=== Given exercise 1 ===
Reproduce the records word for word, from their very first line down through the line containing "Looking at the screenshot, I should (1760, 782).".

[Start Text passage]

I don’t care much for dumb drafty chaos, so I hid and read. And by accident, subconscious choice, or cosmic joke, I read four books that each dwell in chaos. Personal chaos! Communal chaos! Existential chaos! Structural chaos! What a spread!

Sloane Crosley mines the human experience (hers, yours, mine) and comes up with glinting stories to share. James McBride unleashes riotous confusion in a Brooklyn neighborhood, where it morphs into grace. Katherine May slows everything down until the mess reveals a mossy, watery texture. Jennifer Egan fractures time and form, letting chaos spool into something Pulitzer Prize-winning.

Look, I get it. Life (November) is mostly uncontrollable, and yes, it can still be meaningful, funny, periodically beautiful, and let us not forget the glory that is this. But, sheesh, can things settle down a little? Or can we at least keep the chaos to the page? I can always pause that kind of bedlam for a moment by putting the book down to go make my own sandwich or cut the wires or whatever.

[End Text passage]

=== Given exercise 2 ===
In the passage about books that dwell in chaos, what does the mess reveal once Katherine May slows everything down?

[Start Stored data]

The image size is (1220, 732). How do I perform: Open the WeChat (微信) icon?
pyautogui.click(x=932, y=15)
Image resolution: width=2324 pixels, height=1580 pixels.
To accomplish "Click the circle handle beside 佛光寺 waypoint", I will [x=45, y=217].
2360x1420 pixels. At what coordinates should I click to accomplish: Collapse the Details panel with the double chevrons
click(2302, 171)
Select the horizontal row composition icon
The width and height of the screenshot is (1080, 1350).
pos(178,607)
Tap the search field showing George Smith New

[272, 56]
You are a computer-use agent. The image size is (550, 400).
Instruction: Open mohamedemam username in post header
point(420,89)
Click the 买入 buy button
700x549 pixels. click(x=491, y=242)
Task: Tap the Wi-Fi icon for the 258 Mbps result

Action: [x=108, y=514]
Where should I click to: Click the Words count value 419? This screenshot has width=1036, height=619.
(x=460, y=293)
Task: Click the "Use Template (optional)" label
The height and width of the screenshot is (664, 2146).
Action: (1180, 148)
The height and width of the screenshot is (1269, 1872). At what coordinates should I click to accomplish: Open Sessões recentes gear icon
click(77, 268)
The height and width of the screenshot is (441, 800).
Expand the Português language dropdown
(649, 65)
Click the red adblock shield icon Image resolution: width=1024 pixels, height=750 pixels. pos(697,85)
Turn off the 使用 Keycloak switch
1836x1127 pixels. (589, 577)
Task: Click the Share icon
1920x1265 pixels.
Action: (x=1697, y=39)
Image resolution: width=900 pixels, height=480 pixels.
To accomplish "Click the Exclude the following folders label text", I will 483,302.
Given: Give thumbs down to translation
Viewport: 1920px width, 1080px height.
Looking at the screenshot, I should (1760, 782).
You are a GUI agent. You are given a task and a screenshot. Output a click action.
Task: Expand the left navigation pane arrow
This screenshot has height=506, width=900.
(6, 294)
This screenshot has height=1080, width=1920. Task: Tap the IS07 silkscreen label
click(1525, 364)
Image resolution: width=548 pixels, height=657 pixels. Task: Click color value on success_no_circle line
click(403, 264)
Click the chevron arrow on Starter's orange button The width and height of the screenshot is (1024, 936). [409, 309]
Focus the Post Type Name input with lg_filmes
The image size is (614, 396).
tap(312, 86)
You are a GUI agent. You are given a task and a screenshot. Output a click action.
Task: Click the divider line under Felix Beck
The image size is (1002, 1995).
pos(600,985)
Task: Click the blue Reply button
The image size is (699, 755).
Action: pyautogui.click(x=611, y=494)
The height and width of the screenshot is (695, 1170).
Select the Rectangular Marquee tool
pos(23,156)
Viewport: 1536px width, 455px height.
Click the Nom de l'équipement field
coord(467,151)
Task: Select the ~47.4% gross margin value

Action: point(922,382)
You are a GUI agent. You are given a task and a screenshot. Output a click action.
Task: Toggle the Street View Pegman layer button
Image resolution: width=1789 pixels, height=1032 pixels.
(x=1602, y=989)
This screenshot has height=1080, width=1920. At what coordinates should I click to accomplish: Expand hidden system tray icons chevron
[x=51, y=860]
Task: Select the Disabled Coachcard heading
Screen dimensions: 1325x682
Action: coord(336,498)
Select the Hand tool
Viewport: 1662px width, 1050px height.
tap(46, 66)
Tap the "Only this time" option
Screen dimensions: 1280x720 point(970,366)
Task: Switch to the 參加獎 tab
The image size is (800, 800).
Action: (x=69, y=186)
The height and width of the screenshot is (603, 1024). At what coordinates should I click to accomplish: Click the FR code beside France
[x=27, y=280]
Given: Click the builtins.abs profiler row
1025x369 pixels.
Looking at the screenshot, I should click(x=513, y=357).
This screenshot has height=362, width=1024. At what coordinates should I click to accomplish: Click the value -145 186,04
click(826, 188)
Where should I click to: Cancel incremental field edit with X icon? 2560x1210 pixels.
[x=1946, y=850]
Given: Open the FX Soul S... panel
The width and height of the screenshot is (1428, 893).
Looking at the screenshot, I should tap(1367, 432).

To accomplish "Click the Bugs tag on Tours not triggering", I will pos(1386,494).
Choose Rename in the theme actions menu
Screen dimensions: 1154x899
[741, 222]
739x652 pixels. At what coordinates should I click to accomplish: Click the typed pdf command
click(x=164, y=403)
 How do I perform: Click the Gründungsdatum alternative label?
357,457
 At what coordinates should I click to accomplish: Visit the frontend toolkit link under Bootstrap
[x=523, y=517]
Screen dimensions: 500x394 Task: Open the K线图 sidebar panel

[End Stored data]

=== Solution 1 ===
The image size is (1220, 732). How do I perform: Open the WeChat (微信) icon?
pyautogui.click(x=932, y=15)
Image resolution: width=2324 pixels, height=1580 pixels.
To accomplish "Click the circle handle beside 佛光寺 waypoint", I will [x=45, y=217].
2360x1420 pixels. At what coordinates should I click to accomplish: Collapse the Details panel with the double chevrons
click(2302, 171)
Select the horizontal row composition icon
The width and height of the screenshot is (1080, 1350).
pos(178,607)
Tap the search field showing George Smith New

[272, 56]
You are a computer-use agent. The image size is (550, 400).
Instruction: Open mohamedemam username in post header
point(420,89)
Click the 买入 buy button
700x549 pixels. click(x=491, y=242)
Task: Tap the Wi-Fi icon for the 258 Mbps result

Action: [x=108, y=514]
Where should I click to: Click the Words count value 419? This screenshot has width=1036, height=619.
(x=460, y=293)
Task: Click the "Use Template (optional)" label
The height and width of the screenshot is (664, 2146).
Action: (1180, 148)
The height and width of the screenshot is (1269, 1872). At what coordinates should I click to accomplish: Open Sessões recentes gear icon
click(77, 268)
The height and width of the screenshot is (441, 800).
Expand the Português language dropdown
(649, 65)
Click the red adblock shield icon Image resolution: width=1024 pixels, height=750 pixels. pos(697,85)
Turn off the 使用 Keycloak switch
1836x1127 pixels. (589, 577)
Task: Click the Share icon
1920x1265 pixels.
Action: (x=1697, y=39)
Image resolution: width=900 pixels, height=480 pixels.
To accomplish "Click the Exclude the following folders label text", I will 483,302.
Given: Give thumbs down to translation
Viewport: 1920px width, 1080px height.
Looking at the screenshot, I should (1760, 782).

=== Solution 2 ===
A mossy, watery texture.